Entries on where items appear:
_ _ _ _ _ _ _
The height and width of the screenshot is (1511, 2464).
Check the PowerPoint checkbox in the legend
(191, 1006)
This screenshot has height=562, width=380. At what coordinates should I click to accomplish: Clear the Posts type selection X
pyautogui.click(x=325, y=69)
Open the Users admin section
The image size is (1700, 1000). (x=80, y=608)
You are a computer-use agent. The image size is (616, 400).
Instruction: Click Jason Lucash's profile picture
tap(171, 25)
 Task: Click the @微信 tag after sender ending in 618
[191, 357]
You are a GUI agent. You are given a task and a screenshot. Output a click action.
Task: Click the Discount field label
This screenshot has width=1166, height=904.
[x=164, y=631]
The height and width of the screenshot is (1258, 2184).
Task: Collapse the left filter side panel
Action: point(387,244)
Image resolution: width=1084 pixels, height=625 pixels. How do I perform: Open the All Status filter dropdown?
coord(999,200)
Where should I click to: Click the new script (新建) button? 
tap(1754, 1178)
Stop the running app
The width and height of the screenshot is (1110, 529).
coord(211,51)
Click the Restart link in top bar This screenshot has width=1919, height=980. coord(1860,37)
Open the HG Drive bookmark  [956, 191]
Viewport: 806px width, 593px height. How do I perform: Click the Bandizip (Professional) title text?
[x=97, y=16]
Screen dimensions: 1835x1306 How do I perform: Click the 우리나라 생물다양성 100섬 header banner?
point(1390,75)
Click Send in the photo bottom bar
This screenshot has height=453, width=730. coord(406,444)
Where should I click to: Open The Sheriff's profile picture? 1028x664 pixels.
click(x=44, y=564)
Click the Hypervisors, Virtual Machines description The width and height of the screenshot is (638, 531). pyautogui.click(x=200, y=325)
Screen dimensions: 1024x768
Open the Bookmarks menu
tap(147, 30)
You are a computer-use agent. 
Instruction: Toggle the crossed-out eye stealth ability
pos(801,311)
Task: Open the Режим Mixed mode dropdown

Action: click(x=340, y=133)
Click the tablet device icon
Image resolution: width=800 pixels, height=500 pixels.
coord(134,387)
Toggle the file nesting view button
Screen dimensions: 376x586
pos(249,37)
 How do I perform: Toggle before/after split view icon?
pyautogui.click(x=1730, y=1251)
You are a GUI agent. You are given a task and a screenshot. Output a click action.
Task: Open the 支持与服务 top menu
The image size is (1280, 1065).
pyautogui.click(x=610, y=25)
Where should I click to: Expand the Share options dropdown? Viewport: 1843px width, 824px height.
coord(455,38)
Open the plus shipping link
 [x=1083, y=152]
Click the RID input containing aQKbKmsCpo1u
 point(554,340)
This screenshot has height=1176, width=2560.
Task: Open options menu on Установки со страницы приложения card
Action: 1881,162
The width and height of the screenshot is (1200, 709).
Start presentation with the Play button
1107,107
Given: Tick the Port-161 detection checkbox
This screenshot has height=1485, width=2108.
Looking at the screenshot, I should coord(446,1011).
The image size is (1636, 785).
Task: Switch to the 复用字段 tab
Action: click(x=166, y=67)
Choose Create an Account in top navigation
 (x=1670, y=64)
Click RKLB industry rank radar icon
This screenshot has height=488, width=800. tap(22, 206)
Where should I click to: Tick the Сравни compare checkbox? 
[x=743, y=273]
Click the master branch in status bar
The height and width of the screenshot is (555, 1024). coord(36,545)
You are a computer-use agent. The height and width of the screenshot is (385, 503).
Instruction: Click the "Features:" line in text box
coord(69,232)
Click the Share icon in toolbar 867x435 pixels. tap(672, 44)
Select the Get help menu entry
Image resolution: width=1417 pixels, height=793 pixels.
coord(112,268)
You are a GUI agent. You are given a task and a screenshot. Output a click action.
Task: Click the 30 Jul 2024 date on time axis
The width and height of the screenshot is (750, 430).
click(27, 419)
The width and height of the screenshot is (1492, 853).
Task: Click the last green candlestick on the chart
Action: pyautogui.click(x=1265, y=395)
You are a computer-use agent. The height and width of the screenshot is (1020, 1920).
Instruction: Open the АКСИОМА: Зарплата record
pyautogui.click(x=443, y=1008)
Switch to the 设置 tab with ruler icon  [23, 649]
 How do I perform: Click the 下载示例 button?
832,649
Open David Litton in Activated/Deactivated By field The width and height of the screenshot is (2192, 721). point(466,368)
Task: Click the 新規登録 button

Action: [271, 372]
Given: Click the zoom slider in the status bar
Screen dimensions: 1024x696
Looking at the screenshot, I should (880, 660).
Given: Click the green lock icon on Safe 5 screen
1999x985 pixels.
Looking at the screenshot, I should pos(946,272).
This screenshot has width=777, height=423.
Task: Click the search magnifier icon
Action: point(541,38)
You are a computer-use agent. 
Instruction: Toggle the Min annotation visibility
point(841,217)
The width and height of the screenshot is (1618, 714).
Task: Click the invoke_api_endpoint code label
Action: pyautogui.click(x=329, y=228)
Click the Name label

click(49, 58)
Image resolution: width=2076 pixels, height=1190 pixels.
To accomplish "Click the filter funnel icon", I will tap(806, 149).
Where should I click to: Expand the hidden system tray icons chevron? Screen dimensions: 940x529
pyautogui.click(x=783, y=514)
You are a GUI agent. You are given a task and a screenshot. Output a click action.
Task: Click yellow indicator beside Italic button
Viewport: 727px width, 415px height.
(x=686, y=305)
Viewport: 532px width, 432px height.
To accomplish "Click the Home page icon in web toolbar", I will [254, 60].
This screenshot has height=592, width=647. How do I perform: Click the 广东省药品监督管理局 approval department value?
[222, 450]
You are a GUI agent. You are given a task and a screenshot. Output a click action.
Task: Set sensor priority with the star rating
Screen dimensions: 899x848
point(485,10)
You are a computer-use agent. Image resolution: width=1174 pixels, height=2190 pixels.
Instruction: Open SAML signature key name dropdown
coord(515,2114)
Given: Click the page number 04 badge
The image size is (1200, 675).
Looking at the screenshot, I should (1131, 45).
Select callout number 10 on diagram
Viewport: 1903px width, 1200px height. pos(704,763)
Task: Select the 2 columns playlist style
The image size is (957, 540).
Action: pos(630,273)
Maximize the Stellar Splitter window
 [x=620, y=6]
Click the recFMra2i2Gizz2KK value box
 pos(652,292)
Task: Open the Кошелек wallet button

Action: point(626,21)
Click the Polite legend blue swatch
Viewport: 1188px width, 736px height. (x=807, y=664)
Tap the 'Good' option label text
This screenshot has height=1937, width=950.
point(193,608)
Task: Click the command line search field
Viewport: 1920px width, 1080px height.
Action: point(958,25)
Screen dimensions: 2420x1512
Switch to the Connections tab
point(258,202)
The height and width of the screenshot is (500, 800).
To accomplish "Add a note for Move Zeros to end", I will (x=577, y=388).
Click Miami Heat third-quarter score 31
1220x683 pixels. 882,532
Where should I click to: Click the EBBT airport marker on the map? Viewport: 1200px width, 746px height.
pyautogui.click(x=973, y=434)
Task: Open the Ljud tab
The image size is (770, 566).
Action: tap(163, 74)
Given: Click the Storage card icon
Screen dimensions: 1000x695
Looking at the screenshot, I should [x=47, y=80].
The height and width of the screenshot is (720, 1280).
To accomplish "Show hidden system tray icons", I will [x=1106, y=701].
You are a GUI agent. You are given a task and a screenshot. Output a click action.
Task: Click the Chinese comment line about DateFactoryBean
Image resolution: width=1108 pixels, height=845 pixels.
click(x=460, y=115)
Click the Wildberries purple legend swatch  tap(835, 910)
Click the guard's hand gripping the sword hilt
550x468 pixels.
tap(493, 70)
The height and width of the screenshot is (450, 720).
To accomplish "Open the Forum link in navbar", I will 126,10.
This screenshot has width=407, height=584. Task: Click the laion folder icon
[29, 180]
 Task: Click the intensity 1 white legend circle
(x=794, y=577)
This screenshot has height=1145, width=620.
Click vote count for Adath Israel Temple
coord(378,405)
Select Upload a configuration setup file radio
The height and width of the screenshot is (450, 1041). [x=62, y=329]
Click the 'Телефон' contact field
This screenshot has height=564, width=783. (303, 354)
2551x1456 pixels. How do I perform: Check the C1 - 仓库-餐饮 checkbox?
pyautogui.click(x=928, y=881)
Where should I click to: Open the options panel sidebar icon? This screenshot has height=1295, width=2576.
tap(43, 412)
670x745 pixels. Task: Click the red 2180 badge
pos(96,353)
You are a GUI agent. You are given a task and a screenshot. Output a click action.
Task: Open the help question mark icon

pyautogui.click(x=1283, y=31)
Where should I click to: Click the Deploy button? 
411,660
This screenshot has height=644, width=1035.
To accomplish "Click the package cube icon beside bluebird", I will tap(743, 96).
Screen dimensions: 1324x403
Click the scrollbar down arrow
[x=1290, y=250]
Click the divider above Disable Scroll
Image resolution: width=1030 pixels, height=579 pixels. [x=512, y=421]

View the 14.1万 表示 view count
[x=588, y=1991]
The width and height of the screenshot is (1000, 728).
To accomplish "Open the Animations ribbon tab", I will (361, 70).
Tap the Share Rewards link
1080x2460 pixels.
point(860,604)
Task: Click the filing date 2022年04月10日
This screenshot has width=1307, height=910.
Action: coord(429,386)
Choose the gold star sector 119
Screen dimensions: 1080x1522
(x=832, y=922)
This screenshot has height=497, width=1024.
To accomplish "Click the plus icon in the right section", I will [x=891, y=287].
_ _ _ _ _ _ _
- _Task directions_: Copy out the lines of the records above exactly, everything from the line containing "Click RKLB industry rank radar icon" down to the line containing "Action: point(541,38)", with both of those lines included.

- _Result for this exercise_:
Click RKLB industry rank radar icon
This screenshot has height=488, width=800. tap(22, 206)
Where should I click to: Tick the Сравни compare checkbox? 
[x=743, y=273]
Click the master branch in status bar
The height and width of the screenshot is (555, 1024). coord(36,545)
You are a computer-use agent. The height and width of the screenshot is (385, 503).
Instruction: Click the "Features:" line in text box
coord(69,232)
Click the Share icon in toolbar 867x435 pixels. tap(672, 44)
Select the Get help menu entry
Image resolution: width=1417 pixels, height=793 pixels.
coord(112,268)
You are a GUI agent. You are given a task and a screenshot. Output a click action.
Task: Click the 30 Jul 2024 date on time axis
The width and height of the screenshot is (750, 430).
click(27, 419)
The width and height of the screenshot is (1492, 853).
Task: Click the last green candlestick on the chart
Action: pyautogui.click(x=1265, y=395)
You are a computer-use agent. The height and width of the screenshot is (1020, 1920).
Instruction: Open the АКСИОМА: Зарплата record
pyautogui.click(x=443, y=1008)
Switch to the 设置 tab with ruler icon  [23, 649]
 How do I perform: Click the 下载示例 button?
832,649
Open David Litton in Activated/Deactivated By field The width and height of the screenshot is (2192, 721). point(466,368)
Task: Click the 新規登録 button

Action: [271, 372]
Given: Click the zoom slider in the status bar
Screen dimensions: 1024x696
Looking at the screenshot, I should (880, 660).
Given: Click the green lock icon on Safe 5 screen
1999x985 pixels.
Looking at the screenshot, I should pos(946,272).
This screenshot has width=777, height=423.
Task: Click the search magnifier icon
Action: point(541,38)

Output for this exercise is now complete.